Located in downtown Charleston, Alterman Studios Gallery was founded in 1980 and measures 6,000 square-feet, making it the largest photography complex. This complex has the Alterman Gallery, Jack Alterman's professional photography services, and the Charleston Center for Photography and Custom Services of Black & White, Copy, and Digital services. They also promote and teach the craft of photography and offer instruction for photographers at all levels of expertise. They also hold workshops on special topics like digital printing, wedding photography and studio lighting that helps add to a photographers skills.
The Karpeles library is the world's largest repository of original manuscripts and documents. David and Marsha Karpeles founded the institution in 1983 to encourage children to learn. It is one of nine branches nationwide. It is housed in a building dating back to 1791 and served as a Methodist church and a Confederate hospital. In addition to historical manuscripts, the museum in Charleston makes space available for school programs, art exhibits and community service. All library services are free.

● DATA SHOWN
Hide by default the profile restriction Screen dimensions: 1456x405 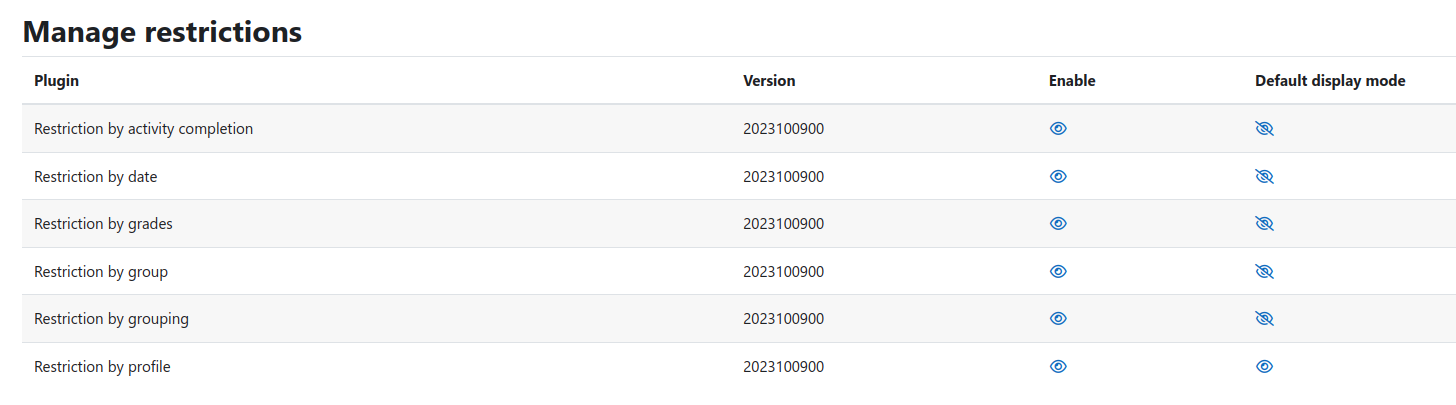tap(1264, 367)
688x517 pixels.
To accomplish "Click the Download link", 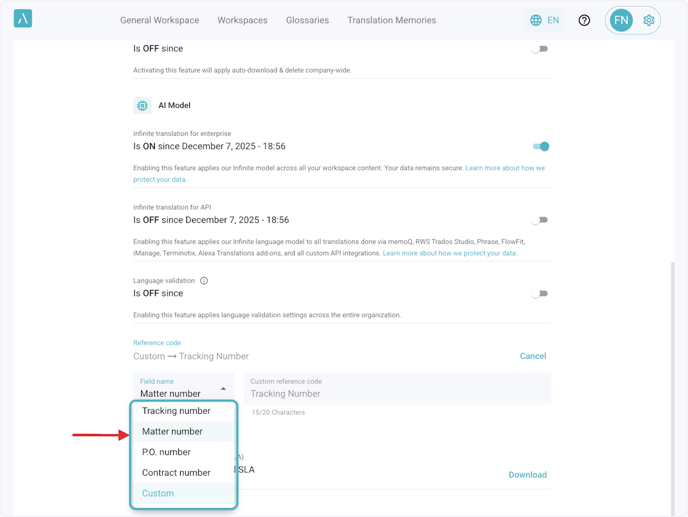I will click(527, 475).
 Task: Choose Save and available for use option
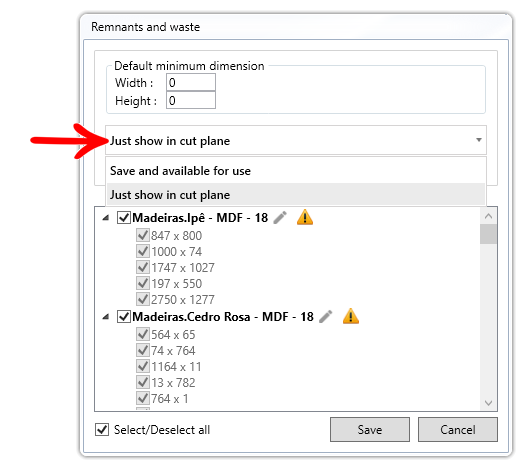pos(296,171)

==

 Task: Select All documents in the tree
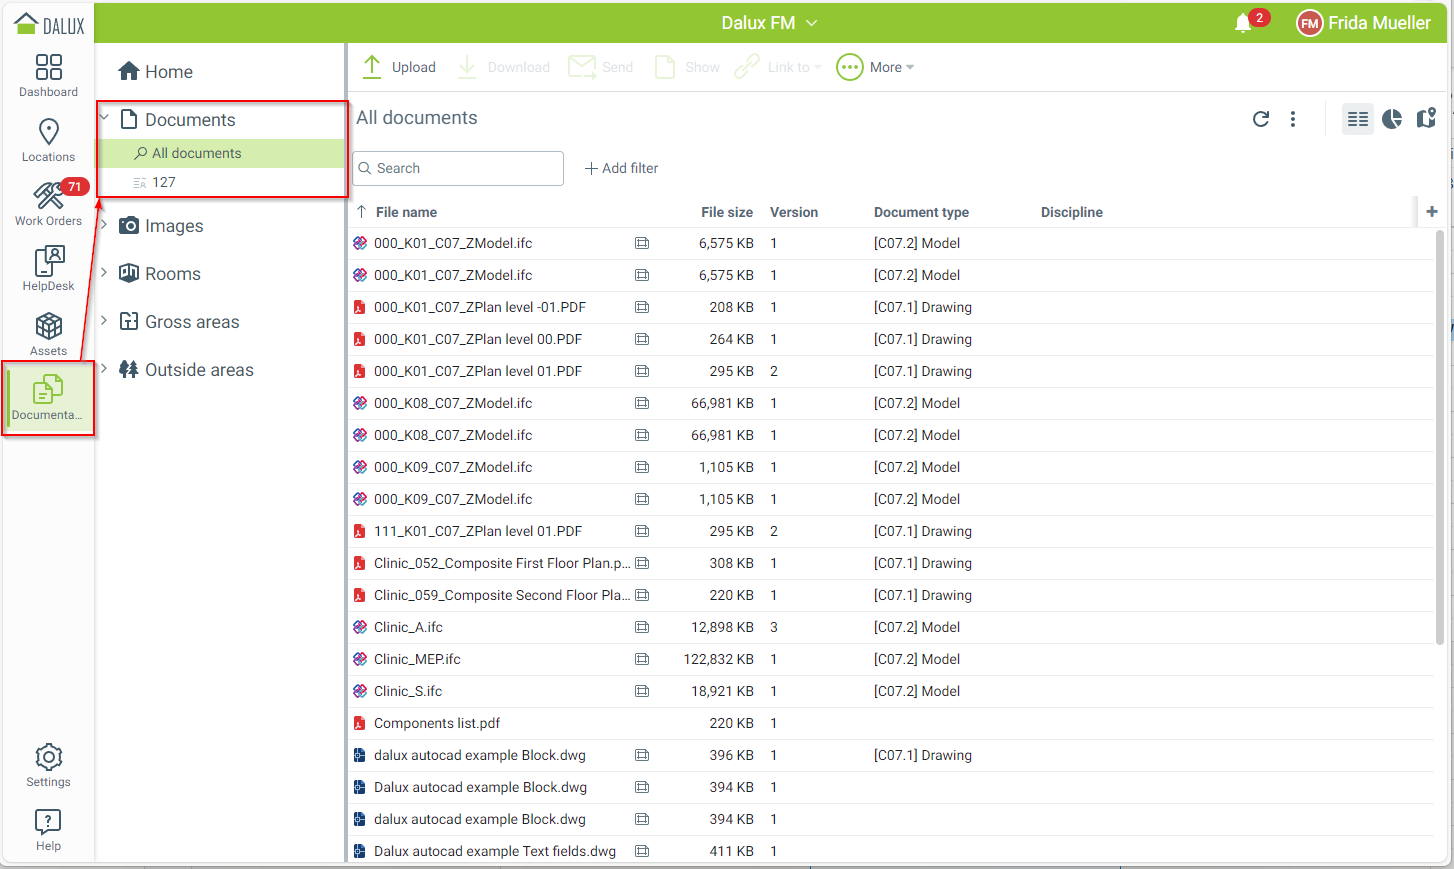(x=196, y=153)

● SET OF TASKS
[1] Decide whether each statement agrees with the text about Alterman Studios Gallery and the Karpeles library. Answer yes or no for each, and quote the deciding words of the text. (a) Alterman Studios Gallery was founded in 1980. (b) David and Marsha Karpeles founded their institution in 1791. (c) Visitors pay a fee for library services at the Karpeles library.
[2] According to the text about Alterman Studios Gallery and the Karpeles library, how many Karpeles branches are there nationwide?
[3] Carry the text about Alterman Studios Gallery and the Karpeles library forward from its last sentence.
The lines are not needed for any of this work.

● RESULTS FOR THE EXERCISE
[1]
(a) Yes: "was founded in 1980"
(b) No: "David and Marsha Karpeles founded the institution in 1983"
(c) No: "All library services are free."

[2] There are nine Karpeles branches nationwide.

[3]
Managed by The Medical University of South Carolina, Macaulay Museum of Dental History highlights the history of oral care. The collections featured at the museum were possessions of Dr. Neill Macaulay who donated it to the university in 1976. The exhibits on display include a dentist's apparatus as well as a replication of a dentist's office from the early 20th Century. Though the museum is located next to the The Waring Historical Library, it doesn't have a separate entrance and can only be accessed though the library.
'Art extravaganza' would be the perfect way to describe Redux Contemporary Art Center. This non-profit gallery provides a spotlight for budding artists from all streams of creativity. Exhibitions, artist and curator lecture series, film screenings, classes and workshops, community outreach, are just a few of the activities organized by this center. This vast space provides studio rentals, 24 hour access to a professional darkroom and even print studio facilities. The exhibition space and music venue are equipped with modern amenities that are ideal for any event, be it corporate or private. To witness fine art or to plan an event, this place is an appropriate pick. Street or garage parking.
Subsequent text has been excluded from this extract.